For years, whenever an athlete gave the slightest credit to God for a victory or help on the field, sportswriters and analysts were quick to write it off. "God doesn't care who wins," is the common refrain of sports editorialists, as though they were spokesmen for the Almighty Himself. But what do sports experts know about God's wishes and influence? What if they're wrong? To find out, I went to a more authoritative source, George McGovern, the chaplain for the New York Yankees.

"It's very possible for God to intervene in games," McGovern tells Gelf. "For that athlete in the game, his future might hinge on that game…it's only natural to ask God for help. Do we think God only helps us in a chapel? Is He not concerned with business or extended family or politics? It would be no different than a businessman asking for help before a presentation or a musician asking for help before a performance. It certainly helps on the field."

McGovern's portrayal of God as a potential puppet master is corroborated by evidence of Divine Intervention, or DI, drastically affecting a sporting event. Zach Johnson was a non-factor on the PGA scene until he held off top-ranked Tiger Woods in the 2007 Masters. No one was able to explain how a complete no-name was able to stand his ground against this generation's greatest golfer. Then Johnson revealed his secret weapon to reporters. "It is amazing what God can do," Johnson said in his post-victory press conference. "I feel like there was a power that was walking with me and guiding me."
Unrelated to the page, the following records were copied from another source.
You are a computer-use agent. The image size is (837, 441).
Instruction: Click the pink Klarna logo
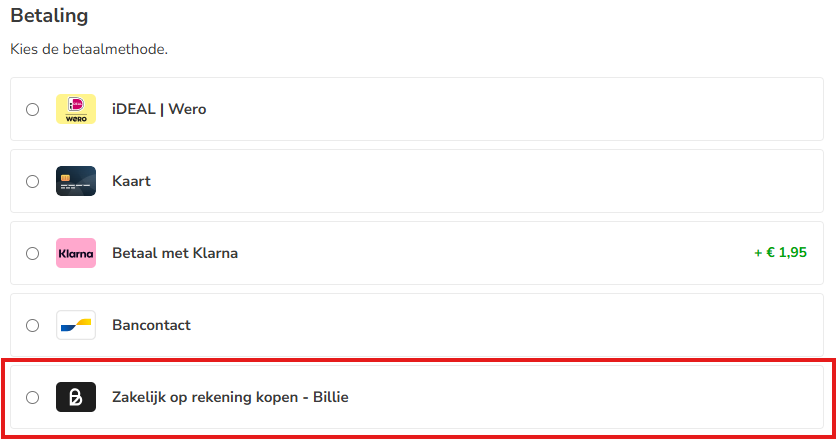point(76,253)
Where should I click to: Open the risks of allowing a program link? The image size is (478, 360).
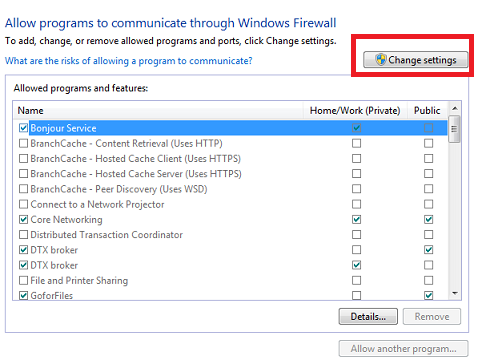coord(129,61)
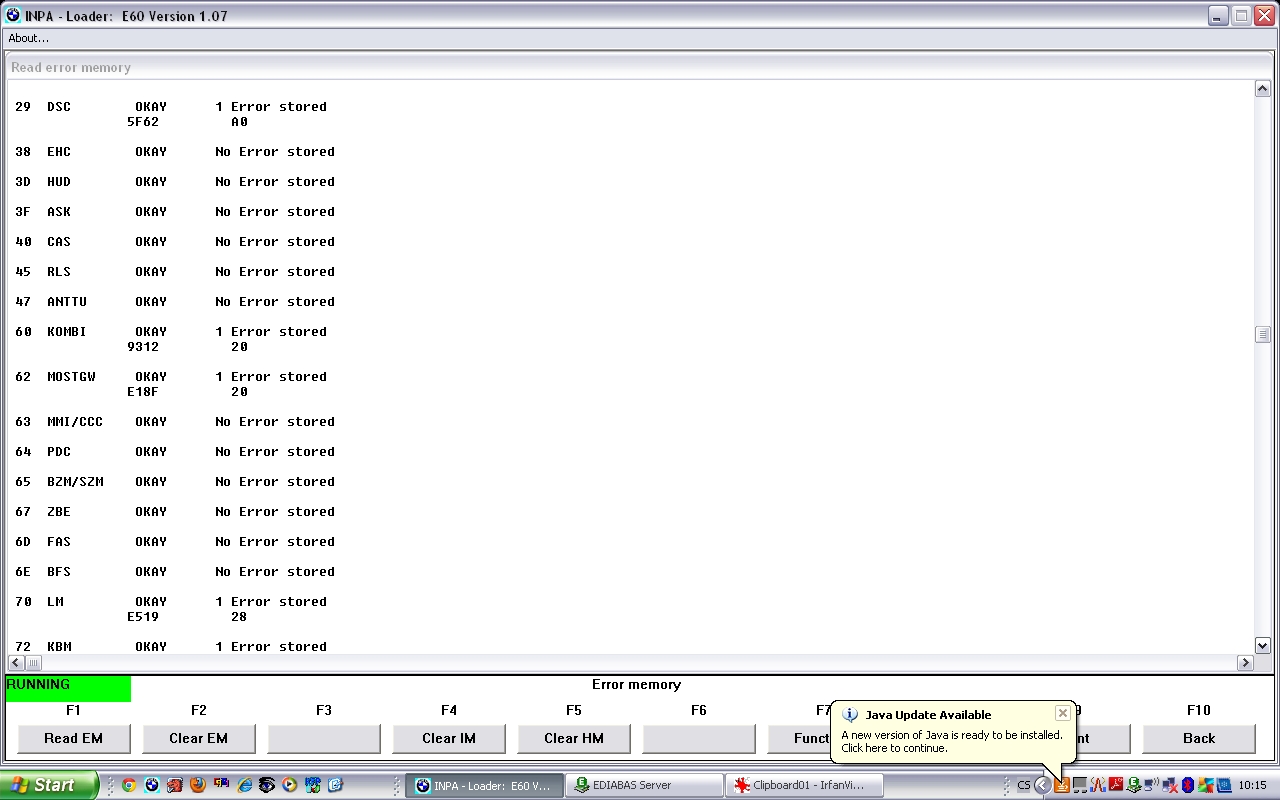
Task: Switch to the EDIABAS Server taskbar window
Action: pos(644,785)
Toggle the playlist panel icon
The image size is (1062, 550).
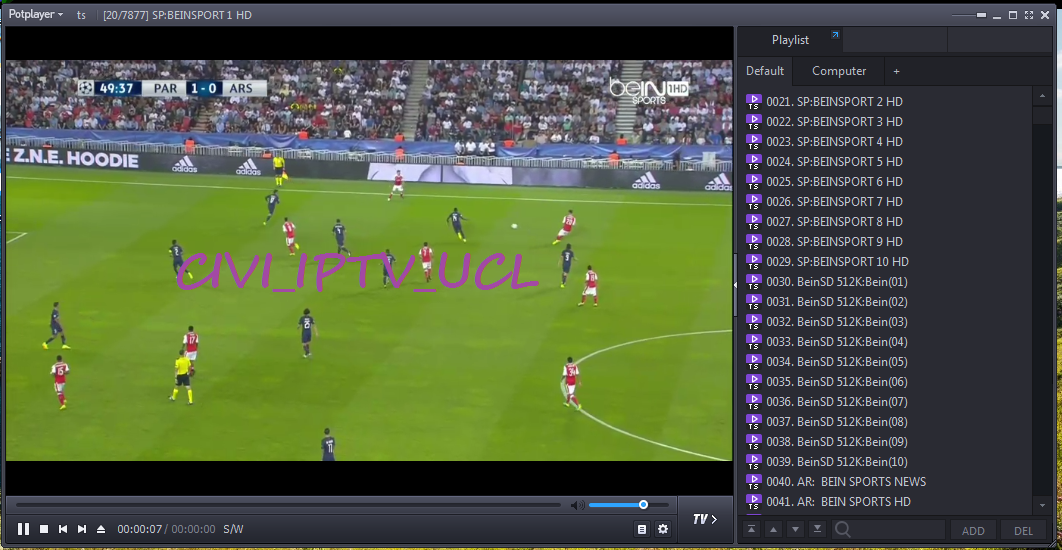click(642, 529)
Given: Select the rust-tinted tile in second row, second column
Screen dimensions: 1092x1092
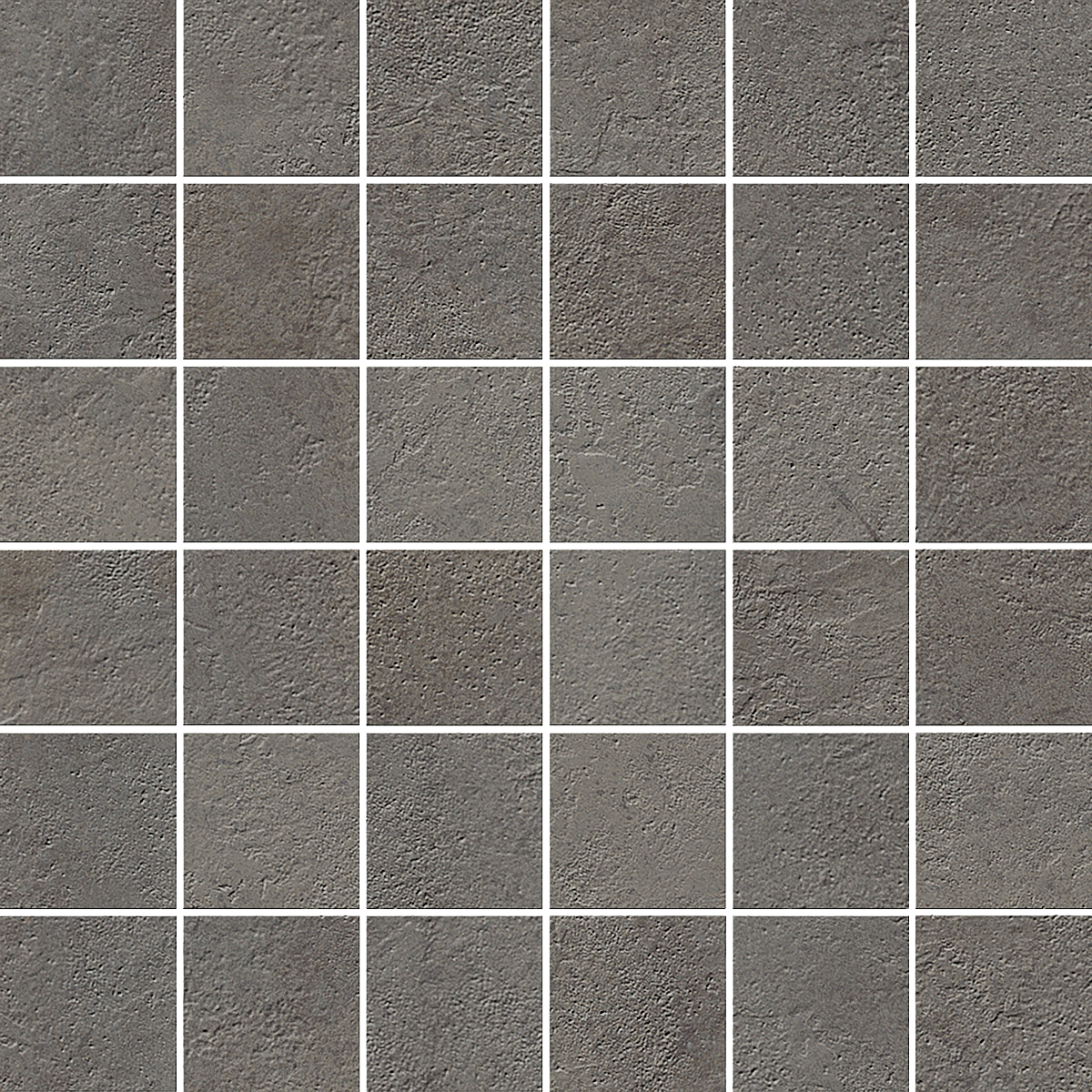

There are only two ways of reacting to Johnson's explanation. He is either a crazy religious nut or…he's telling the truth. If Johnson's Masters win was a result of DI, though, the consequences are dire. It forces the public to view the 2007 Masters—and all other events or athletes tainted by DI—in a completely different paradigm. On paper, the dominant Woods is a clear favorite over Johnson. But once DI enters the equation, the world's greatest golfer doesn't have a prayer of beating a player who has Jesus for a caddy. Goliath is merely a mortal giant; David should be seen as the true heavy favorite as he's the one slinging the power of God. (While Vince Carter's status is unknown, DI could account for his memorable dunk on French giant Frédéric Weis.)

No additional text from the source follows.